Only the last stretch of the records is wanted: restate word for word the line with "Boliden’s $1.3B Nexa buy adds S-American zinc, silver (412, 560)" and every line after it.

MATERIAL SUPPLIED Start Marker

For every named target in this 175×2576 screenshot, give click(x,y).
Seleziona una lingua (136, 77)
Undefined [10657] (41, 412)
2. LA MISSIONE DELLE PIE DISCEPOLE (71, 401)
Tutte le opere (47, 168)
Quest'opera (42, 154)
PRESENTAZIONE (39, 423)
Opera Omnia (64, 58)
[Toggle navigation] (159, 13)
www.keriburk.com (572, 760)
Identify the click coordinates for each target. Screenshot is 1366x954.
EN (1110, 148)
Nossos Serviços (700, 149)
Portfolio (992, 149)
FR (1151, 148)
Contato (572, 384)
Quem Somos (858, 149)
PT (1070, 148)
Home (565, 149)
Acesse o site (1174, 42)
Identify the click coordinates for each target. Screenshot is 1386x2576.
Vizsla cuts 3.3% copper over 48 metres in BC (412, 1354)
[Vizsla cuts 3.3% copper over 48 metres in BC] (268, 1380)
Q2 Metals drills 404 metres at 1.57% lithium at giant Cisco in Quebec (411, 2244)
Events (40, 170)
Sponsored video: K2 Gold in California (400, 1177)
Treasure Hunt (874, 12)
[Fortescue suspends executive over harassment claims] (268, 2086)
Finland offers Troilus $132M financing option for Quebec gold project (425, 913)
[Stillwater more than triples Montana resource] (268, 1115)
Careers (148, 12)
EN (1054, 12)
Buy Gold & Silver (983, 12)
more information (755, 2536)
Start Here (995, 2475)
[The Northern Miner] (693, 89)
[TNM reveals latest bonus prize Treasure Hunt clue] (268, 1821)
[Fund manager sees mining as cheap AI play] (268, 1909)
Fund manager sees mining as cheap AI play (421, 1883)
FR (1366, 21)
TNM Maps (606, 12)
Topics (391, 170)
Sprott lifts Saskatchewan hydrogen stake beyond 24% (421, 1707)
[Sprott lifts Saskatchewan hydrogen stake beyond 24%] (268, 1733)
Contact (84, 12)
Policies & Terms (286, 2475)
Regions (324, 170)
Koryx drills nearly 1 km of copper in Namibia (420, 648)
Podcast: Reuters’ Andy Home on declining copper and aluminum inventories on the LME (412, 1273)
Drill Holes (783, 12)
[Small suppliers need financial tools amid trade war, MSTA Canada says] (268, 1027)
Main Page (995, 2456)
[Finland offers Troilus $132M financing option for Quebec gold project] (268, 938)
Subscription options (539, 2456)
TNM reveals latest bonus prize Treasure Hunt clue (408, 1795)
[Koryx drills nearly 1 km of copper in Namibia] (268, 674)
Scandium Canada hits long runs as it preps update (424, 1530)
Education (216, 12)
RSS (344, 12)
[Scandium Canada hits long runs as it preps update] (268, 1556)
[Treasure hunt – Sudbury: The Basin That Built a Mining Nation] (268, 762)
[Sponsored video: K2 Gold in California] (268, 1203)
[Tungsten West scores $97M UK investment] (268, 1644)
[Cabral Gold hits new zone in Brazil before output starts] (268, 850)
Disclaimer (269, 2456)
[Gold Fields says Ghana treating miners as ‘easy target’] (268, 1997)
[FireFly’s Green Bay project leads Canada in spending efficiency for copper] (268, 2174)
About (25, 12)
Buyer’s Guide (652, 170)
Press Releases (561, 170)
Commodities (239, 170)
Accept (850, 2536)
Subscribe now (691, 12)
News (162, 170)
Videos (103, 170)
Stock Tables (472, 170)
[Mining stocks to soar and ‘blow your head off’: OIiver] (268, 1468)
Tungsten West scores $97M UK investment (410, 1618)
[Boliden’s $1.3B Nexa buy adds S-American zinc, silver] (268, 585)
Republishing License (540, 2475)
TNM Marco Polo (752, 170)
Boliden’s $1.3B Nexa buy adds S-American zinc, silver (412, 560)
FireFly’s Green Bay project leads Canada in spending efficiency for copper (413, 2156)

MATERIAL SUPPLIED End Marker

**YOUR RESPONSE:**
Boliden’s $1.3B Nexa buy adds S-American zinc, silver (412, 560)
FireFly’s Green Bay project leads Canada in spending efficiency for copper (413, 2156)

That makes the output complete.